Pain intensity | ||||
Type of surgery | Severe pain n (%) n = 11 (63.4%) | Moderate pain n (%) n = 57 (32.6%) | Mild pain n (%) n = 7 (4.1%) | Total, n (%) n = 175 (100%) |
Upper GI | 31 (17.7) | 19 (10.9) | 1 (0.6) | 51 (29.1) |
Lower GI | 25 (14.3) | 7(4) | 4 (2.3) | 36 (20.6) |
Trauma and orthopedics | 16 (9.1) | 9 (5.1) | 0 | 25 (14.3) |
Cabeza y cuello | 1 (0.6) | 7(4) | 0 | 8 (4.6) |
Obstetrics-gynecological | 35 (20) | 14 (8) | 1 (0.6) | 50 (28.6) |
Breast | 3 (1.7) | 1 (0.6) | 1 (0.6) | 5 (2.9) |
n: absolute number; GI: gastrointestinal, %: percentage.
Source: Authors.
Discussion
The frequency of moderate, severe, and excruciating pain over the first 24hours postop in our hospital was 66.3%. We feel that this represents ineffective analgesia and is consistent with the results of similar evaluations around the world,1,11,12 with a frequency of 60%, as reported by Esteve-Pérez et al.13
The high percentage of patients with uncontrolled pain is evidenced when analyzing the postoperative analgesia used. NSAIDs are the most widely used agents (86.4%), even in procedures in which severe pain is expected. As previously mentioned, NSAIDs are the initial strategy or the first step in pain management; in case of acute postoperative pain, NSAIDs should be used in combination with other analgesic techniques, and this is called multimodal therapy.7,14,15 The limited use of opioids for treating acute postoperative pain is striking (13%), and is the result of a lack of knowledge and fear of using opioids, which leads to the combined use of 2 or 3 NSAIDs, despite the risk of increased adverse effects with no added analgesic efficacy.16
One of the limitations in this trial was the failure to measure pain at different time points during the postoperative period.

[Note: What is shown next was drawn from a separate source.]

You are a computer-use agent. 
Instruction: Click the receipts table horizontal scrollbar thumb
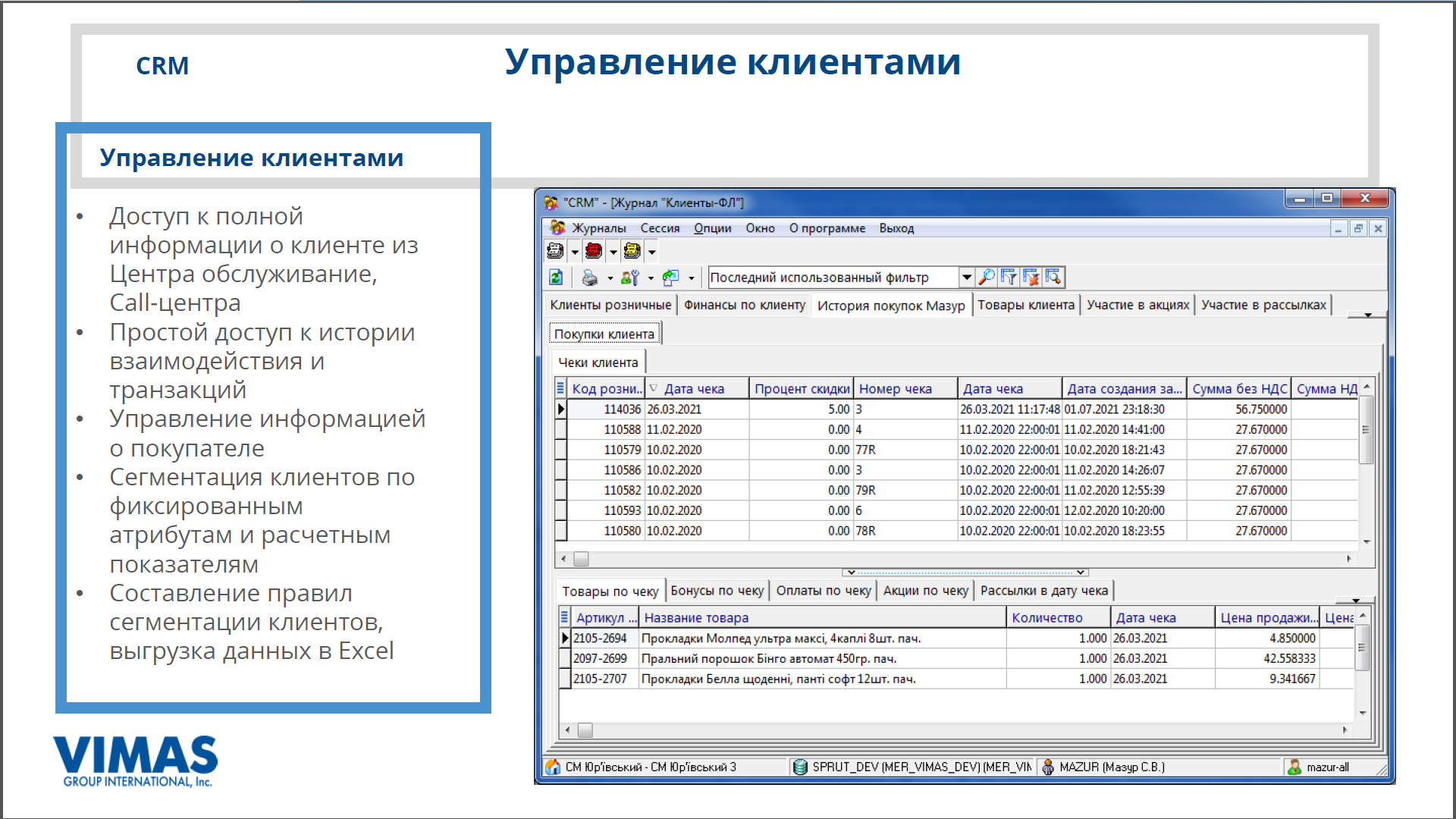[x=581, y=559]

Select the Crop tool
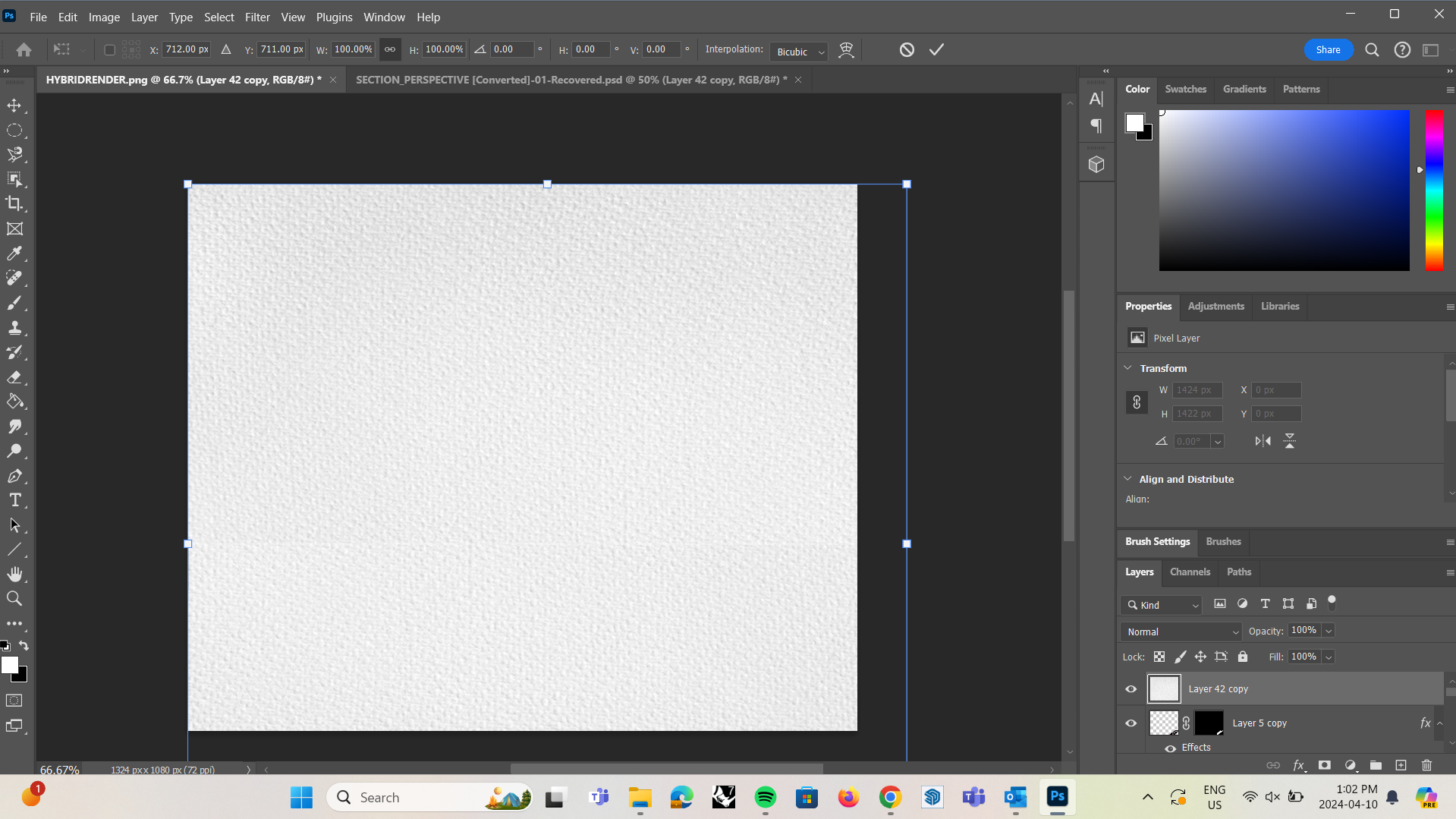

Measuring pain in the recovery room would have been helpful to directly evaluate the anesthesiology service. However, the results indicate the limited involvement of the anesthesiology service in the management of postoperative pain, because in the hospitalization floors, the services evaluated are responsible for monitoring pain. This situation was further emphasized by the small number of patients connected to an epidural infusion pump for postoperative pain management, as is also supported by the literature.16
A large number of programmed surgeries predict the potential for expected moderate to severe pain as shown by the 173 (99%) patients who experienced such pain in this trial; however, no preventive measures were adopted to avoid the occurrence of pain. This fact should be an invitation to implement programs leading to enhanced pain control in accordance with the type of surgery, monitoring vital signs, and using alternate drugs based on availability in the particular unit.7,17,18
Numerous trials worldwide have initially evaluated the management of postoperative pain in their population and have then implemented treatment guidelines with excellent results. The fact that we have identified such heterogeneous approaches for managing pain further emphasizes the importance of adopting effective and easy to use postsurgical pain management guidelines, consistent with the international guidelines to reach a consensus on the management of acute postoperative pain.
Ethical disclosures
Protection of human and animal subjects. The authors declare that no experiments were performed on humans or animals for this study.
Confidentiality of data. The authors declare that they have followed the protocols of their work center on the publication of patient data.
Right to privacy and informed consent. The authors have obtained the informed consent of the patients and/or subjects referred to in the article. This document work in the power of the correspondence author.